--- Work to be completed ---
Where the line with "Tap the home indicator bar" appears below, start writing out lines exactly, and finish with the line with "You are a computer-use agent. The image size is (867, 669).", which is included; write out nothing else.

Stored items:
━━━━━━━━━━━━━━━━

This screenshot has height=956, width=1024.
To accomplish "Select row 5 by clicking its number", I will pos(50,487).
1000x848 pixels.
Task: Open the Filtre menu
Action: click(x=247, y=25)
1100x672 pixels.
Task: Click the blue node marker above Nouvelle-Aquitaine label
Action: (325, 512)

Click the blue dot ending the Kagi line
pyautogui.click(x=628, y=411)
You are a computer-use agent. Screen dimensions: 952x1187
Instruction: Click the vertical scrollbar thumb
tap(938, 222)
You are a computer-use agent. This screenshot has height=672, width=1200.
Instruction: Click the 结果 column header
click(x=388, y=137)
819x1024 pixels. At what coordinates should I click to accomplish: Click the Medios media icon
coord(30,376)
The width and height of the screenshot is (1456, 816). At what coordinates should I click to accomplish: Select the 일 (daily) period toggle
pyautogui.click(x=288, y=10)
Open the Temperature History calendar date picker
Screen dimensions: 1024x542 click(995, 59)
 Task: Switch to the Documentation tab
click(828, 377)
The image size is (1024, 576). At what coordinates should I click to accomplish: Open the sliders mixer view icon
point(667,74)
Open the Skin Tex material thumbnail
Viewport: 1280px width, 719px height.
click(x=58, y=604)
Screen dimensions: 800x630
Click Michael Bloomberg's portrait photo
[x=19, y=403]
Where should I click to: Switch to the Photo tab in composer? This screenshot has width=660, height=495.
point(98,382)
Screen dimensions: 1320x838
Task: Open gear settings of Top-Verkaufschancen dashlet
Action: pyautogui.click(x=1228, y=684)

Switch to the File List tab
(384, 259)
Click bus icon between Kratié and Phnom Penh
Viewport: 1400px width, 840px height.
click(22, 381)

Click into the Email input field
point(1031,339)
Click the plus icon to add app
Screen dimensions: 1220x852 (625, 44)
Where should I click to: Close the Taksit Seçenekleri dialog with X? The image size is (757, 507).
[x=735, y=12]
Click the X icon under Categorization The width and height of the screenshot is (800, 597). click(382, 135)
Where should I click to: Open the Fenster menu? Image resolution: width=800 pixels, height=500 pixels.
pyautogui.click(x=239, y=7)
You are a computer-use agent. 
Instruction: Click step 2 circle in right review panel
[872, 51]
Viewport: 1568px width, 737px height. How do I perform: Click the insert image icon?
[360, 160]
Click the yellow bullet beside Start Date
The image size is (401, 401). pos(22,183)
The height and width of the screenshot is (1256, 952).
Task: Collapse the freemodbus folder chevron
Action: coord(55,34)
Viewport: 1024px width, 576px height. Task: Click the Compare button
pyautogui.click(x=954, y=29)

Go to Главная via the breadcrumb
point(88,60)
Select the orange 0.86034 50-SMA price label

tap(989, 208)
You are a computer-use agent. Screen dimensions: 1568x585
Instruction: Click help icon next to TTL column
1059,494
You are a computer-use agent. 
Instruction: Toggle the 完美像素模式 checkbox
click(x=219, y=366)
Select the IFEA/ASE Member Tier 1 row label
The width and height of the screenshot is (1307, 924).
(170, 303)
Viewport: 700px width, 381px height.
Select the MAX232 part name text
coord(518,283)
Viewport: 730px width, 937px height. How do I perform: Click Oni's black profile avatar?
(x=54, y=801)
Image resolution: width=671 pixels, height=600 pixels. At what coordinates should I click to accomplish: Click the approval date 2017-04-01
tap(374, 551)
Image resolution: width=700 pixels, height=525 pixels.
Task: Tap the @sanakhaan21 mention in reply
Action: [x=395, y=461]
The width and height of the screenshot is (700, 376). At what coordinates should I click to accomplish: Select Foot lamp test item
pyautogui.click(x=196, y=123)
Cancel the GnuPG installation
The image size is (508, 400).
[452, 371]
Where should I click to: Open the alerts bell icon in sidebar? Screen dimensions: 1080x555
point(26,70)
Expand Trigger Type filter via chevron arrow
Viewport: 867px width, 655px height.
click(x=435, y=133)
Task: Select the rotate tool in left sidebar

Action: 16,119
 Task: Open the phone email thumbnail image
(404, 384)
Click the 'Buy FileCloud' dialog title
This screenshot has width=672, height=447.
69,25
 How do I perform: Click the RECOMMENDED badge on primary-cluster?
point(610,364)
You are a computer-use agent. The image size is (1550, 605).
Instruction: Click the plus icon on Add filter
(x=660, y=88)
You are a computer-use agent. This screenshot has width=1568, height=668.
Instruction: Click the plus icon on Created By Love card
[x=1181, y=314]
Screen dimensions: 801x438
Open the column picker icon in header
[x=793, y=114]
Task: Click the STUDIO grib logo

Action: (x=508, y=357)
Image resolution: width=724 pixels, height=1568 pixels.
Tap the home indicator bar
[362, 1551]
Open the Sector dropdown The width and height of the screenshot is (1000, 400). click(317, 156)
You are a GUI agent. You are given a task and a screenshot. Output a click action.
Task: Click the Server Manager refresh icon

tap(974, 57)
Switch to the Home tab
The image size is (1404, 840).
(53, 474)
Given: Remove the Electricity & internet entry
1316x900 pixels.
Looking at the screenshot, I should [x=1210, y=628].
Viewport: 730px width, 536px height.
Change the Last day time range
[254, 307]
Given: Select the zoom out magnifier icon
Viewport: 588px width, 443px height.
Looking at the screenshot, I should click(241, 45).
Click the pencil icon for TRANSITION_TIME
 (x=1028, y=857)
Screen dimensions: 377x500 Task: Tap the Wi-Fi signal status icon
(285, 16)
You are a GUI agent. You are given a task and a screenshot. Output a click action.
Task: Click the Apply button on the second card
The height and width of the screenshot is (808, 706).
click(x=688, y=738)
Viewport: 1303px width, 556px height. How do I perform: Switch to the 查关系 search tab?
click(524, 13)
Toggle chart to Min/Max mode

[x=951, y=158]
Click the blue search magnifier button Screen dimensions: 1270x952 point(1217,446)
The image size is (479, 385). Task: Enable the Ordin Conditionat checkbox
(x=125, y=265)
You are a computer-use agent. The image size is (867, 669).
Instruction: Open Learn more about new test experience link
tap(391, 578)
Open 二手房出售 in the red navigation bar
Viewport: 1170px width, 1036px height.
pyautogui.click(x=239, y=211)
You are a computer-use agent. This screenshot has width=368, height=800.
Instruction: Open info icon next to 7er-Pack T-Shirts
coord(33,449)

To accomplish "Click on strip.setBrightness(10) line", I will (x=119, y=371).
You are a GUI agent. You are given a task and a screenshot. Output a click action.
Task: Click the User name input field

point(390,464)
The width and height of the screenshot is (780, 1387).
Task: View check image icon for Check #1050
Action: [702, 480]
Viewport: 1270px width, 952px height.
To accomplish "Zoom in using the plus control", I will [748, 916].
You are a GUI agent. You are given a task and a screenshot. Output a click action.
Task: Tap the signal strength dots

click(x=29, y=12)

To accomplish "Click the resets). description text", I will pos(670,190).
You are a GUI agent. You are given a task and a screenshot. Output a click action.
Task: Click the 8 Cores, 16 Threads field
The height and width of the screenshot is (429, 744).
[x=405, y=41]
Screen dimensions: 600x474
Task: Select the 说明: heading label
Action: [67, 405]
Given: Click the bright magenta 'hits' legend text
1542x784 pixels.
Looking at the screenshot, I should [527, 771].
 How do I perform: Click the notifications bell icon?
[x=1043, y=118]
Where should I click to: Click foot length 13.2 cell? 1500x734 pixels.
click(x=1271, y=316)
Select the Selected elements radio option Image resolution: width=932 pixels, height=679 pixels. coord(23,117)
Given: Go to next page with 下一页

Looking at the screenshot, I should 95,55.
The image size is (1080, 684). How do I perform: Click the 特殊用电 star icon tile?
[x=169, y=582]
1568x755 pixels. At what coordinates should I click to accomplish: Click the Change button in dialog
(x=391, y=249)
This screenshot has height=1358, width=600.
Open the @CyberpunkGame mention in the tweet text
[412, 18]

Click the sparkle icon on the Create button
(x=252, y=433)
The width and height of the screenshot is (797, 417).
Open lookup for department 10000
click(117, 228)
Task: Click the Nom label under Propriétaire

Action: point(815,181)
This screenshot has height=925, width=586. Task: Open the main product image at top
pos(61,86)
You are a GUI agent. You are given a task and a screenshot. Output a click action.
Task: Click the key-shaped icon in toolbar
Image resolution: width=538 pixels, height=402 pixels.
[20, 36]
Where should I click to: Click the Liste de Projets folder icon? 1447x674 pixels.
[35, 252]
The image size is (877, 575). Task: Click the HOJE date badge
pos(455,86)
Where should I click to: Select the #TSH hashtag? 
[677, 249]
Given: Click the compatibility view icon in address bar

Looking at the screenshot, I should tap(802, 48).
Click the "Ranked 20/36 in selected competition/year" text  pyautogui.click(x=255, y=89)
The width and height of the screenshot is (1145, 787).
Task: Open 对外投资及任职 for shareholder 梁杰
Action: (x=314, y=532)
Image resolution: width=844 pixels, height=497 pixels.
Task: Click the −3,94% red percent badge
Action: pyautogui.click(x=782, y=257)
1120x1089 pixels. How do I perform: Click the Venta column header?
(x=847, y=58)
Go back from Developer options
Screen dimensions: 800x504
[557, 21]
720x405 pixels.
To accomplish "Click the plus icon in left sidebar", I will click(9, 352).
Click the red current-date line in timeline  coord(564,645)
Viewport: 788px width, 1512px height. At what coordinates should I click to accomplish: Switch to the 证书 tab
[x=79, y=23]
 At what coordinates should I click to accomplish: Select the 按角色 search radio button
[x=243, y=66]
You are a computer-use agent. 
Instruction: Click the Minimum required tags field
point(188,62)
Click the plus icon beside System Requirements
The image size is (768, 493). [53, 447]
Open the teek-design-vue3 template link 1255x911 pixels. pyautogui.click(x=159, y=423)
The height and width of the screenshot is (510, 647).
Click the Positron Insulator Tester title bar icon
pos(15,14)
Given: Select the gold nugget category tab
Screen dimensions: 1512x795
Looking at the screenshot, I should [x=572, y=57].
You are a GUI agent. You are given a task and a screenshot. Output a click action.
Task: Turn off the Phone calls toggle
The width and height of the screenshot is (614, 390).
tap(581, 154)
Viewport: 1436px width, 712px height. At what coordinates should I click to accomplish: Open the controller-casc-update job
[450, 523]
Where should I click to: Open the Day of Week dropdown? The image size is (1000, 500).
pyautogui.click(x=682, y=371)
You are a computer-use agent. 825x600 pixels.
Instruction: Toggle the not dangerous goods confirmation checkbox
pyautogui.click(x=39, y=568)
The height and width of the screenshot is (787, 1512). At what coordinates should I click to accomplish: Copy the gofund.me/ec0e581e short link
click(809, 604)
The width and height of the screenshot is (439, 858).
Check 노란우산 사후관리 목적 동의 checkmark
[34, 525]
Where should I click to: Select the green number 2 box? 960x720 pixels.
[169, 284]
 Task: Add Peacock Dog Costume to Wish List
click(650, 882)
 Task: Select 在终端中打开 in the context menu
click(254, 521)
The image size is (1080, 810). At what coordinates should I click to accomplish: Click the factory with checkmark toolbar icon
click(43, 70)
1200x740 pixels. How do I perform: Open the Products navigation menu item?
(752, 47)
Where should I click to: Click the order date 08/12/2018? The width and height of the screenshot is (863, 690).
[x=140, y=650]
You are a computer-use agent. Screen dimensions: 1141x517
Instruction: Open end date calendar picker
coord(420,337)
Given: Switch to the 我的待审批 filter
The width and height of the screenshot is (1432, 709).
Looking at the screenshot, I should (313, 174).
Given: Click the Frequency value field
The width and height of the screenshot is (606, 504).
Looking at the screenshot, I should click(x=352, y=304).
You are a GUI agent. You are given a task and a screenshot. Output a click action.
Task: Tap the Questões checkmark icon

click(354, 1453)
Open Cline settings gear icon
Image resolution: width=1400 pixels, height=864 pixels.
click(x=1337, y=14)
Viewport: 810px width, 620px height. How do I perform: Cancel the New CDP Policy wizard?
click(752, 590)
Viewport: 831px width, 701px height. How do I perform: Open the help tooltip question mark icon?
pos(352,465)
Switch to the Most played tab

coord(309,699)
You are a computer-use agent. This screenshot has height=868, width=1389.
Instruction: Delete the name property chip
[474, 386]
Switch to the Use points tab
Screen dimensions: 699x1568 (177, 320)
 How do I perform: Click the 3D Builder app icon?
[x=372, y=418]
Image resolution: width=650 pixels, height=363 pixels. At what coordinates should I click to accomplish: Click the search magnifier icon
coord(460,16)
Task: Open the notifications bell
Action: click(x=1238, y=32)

━━━━━━━━━━━━━━━━

--- Task answer ---
Tap the home indicator bar
[362, 1551]
Open the Sector dropdown The width and height of the screenshot is (1000, 400). click(317, 156)
You are a GUI agent. You are given a task and a screenshot. Output a click action.
Task: Click the Server Manager refresh icon

tap(974, 57)
Switch to the Home tab
The image size is (1404, 840).
(53, 474)
Given: Remove the Electricity & internet entry
1316x900 pixels.
Looking at the screenshot, I should [x=1210, y=628].
Viewport: 730px width, 536px height.
Change the Last day time range
[254, 307]
Given: Select the zoom out magnifier icon
Viewport: 588px width, 443px height.
Looking at the screenshot, I should click(241, 45).
Click the pencil icon for TRANSITION_TIME
 (x=1028, y=857)
Screen dimensions: 377x500 Task: Tap the Wi-Fi signal status icon
(285, 16)
You are a GUI agent. You are given a task and a screenshot. Output a click action.
Task: Click the Apply button on the second card
The height and width of the screenshot is (808, 706).
click(x=688, y=738)
Viewport: 1303px width, 556px height. How do I perform: Switch to the 查关系 search tab?
click(524, 13)
Toggle chart to Min/Max mode

[x=951, y=158]
Click the blue search magnifier button Screen dimensions: 1270x952 point(1217,446)
The image size is (479, 385). Task: Enable the Ordin Conditionat checkbox
(x=125, y=265)
You are a computer-use agent. The image size is (867, 669).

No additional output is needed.